**Task:** Show, copied in full, every line of the records below that contains the string "Viewport".
#### Raw records ####
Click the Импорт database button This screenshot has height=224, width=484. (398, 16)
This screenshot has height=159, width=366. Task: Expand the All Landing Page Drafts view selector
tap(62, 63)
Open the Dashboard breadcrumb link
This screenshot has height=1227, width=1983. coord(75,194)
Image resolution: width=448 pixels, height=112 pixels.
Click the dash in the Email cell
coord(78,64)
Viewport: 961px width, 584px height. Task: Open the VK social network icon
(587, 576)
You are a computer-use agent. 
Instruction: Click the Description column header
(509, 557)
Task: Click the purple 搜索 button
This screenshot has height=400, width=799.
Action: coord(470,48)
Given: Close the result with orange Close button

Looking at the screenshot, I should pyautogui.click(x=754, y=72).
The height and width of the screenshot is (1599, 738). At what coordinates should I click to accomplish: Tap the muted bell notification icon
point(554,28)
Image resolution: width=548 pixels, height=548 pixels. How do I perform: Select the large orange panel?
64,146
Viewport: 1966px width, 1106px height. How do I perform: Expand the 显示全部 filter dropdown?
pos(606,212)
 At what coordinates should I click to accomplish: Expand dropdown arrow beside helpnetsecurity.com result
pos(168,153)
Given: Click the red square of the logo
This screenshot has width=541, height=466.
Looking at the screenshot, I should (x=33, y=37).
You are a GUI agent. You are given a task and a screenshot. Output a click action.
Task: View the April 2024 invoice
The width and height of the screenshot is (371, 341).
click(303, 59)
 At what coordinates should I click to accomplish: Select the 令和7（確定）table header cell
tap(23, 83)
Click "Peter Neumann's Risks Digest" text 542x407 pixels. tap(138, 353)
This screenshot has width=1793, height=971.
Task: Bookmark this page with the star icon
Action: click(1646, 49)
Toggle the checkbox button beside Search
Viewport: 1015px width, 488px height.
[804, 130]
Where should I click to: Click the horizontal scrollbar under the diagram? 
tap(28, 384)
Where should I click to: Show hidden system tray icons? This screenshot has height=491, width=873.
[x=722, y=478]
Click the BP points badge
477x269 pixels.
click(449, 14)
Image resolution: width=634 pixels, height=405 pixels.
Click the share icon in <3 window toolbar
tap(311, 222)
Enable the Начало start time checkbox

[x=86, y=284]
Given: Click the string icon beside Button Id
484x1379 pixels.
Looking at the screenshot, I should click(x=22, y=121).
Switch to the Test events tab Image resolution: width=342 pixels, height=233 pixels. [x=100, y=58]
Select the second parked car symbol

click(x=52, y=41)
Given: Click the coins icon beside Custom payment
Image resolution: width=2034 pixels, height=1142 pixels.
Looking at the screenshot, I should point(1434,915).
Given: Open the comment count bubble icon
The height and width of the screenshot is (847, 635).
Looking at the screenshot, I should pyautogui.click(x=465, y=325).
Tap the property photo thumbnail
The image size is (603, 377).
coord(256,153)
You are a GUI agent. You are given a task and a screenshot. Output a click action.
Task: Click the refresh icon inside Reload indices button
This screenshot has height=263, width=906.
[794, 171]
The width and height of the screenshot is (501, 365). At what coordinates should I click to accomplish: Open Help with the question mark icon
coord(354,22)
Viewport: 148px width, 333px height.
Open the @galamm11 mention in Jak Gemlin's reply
####
**Solution for this problem:**
Viewport: 961px width, 584px height. Task: Open the VK social network icon
Viewport: 1966px width, 1106px height. How do I perform: Expand the 显示全部 filter dropdown?
Viewport: 1015px width, 488px height.
Viewport: 148px width, 333px height.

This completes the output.